Les allers-retours entre l'hôtel où vit l'infirmière et ses gardes auprès d'Anna vont rapidement enfermer cette adaptation du roman d'Emma Donoghue (coscénariste avec Lelio et Alice Birch) dans une progression narrative monocorde, servant avant tout de mise à l'épreuve de la rationalité d'Elizabeth face un phénomène qu'elle ne parvient à expliquer mais aussi à briser sa rigueur scientifique pour instaurer un rapport mère-fille de plus en plus ténue entre elle et sa jeune patiente. Sans surprise également, le film instaure un bagage tragique à son héroïne, lui colle dans les pattes un journaliste pas insensible à son charme et explore un peu plus les blessures de chacun des membres de la famille d'Anna. Certes, tout ça n'est bien sûr pas gratuit, "The Wonder" pose certains éléments essentiels pour la suite des événements tout en ravivant ici et là sa thématique centrale en donnant à Elizabeth l'échappatoire d'un paradis artificiel à sa douleur personnelle, le sensationnalisme de certains mots à son journaliste peu inspiré, un nouveau but à l'ego endormi d'un médecin de campagne ou encore la foi inébranlable à l'entourage d'Anna, mais, en oubliant de nous offrir à nous autres spectateurs un même sentiment inédit d'évasion illusoire, il faut bien avouer que le film nous fait sombrer dans un ennui de plus en plus palpable.

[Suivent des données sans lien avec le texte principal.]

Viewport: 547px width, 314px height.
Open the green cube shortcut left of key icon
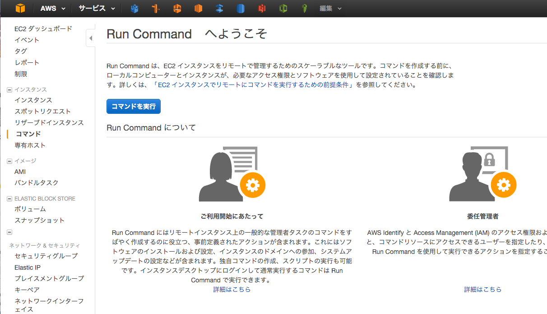point(283,8)
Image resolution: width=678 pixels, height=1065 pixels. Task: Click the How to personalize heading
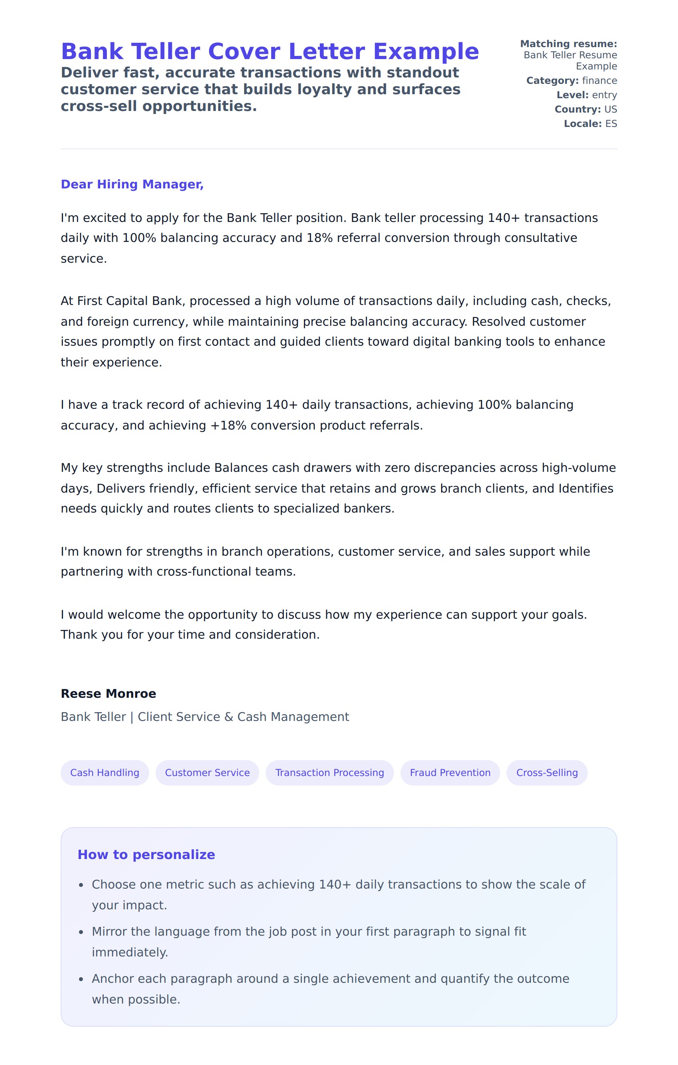[x=146, y=854]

Heureusement, au bout d'un peu plus d'une heure monotone qui commençait à nous faire dire que l'on n'aurait pas plus original que sa scène d'ouverture, vient enfin le temps d'un tournant majeur pour "The Wonder" ! Pas forcément par la teneur de la révélation qu'il induit (le film nous a laissé bien trop de temps en amont pour passer en revue toutes les solutions possibles, la bonne était logiquement dans le lot) mais par la remise en avant très réussie de son discours qui vient ici bouleverser la perception de son héroïne et se fracasser aux œillères savamment maintenues par tous les autres protagonistes. Mieux, le récit révèle enfin toute l'intelligence de sa construction en trouvant comme solution à l'évocation de la perpétuelle fuite en avant de ses personnages devant leurs ténèbres une porte de sortie de la même nature mais cette fois tournée vers la lumière. Une lumière sans doute fragile et éphémère, comme le sous-entend un remarquable épilogue nous plaçant dans la même fébrilité que les protagonistes qu'il met en scène mais qui, encore une fois, trouve une superbe voie pour mettre en scène la manière dont on choisit parfois de se laisser emporter par une réalité façonnée selon nos propres histoires.

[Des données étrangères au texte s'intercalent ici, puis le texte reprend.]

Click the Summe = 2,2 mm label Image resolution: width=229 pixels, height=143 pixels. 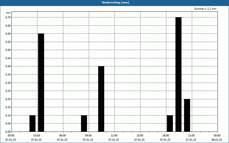pyautogui.click(x=205, y=9)
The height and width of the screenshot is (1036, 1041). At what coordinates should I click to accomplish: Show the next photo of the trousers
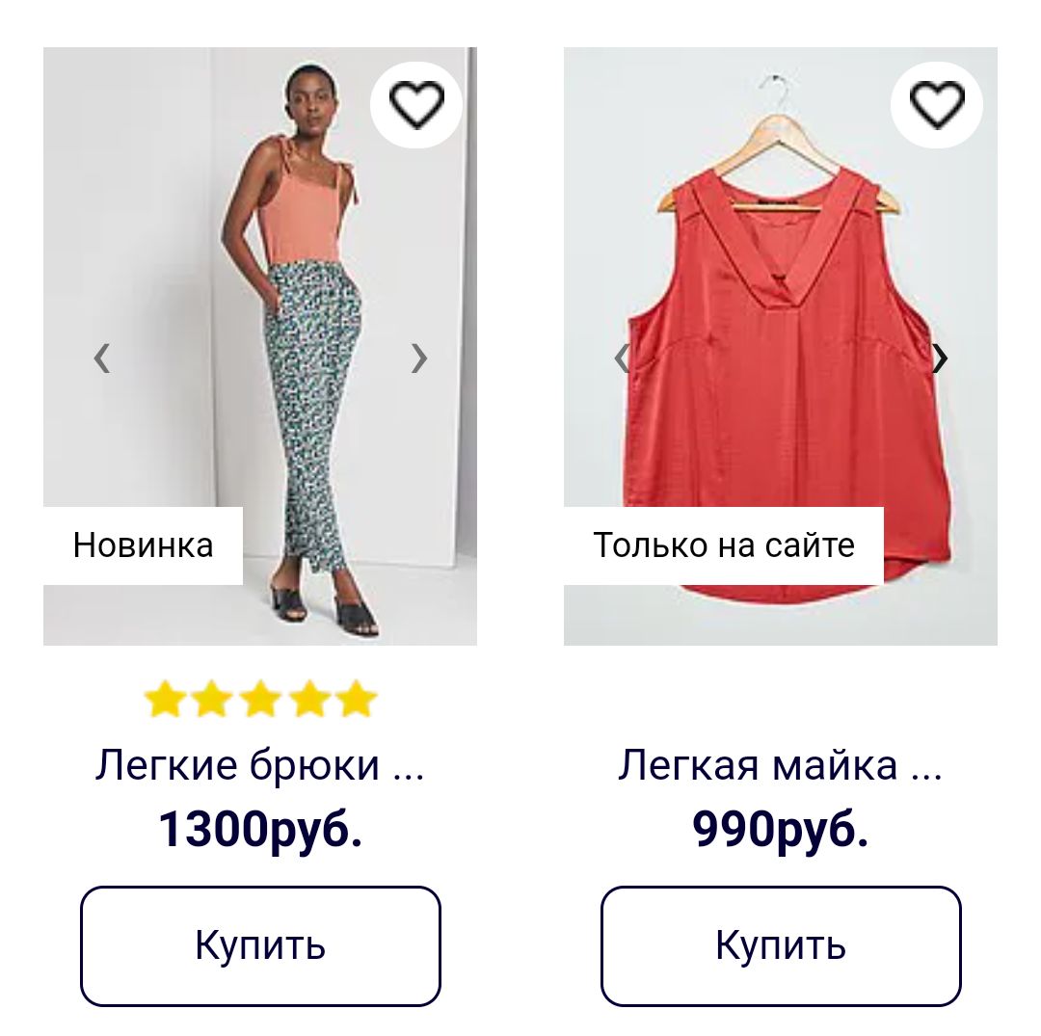tap(418, 359)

Comme tout miracle, "The Wonder" demande beaucoup de patience -et un peu d'ennui également- avant de se révéler, avec le risque que cela comporte d'en affaiblir la portée. Toutefois, avec cette comédienne elle-même toujours aussi miraculeuse qu'est Florence Pugh et un très bon casting pour l'accompagner (les seconds rôles s'appellent Ciarán Hinds, Niamh Algar ou Toby Jones), on préférera néanmoins retenir le meilleur de cette histoire en laquelle on a vraiment eu foi lors de son excellente dernière partie.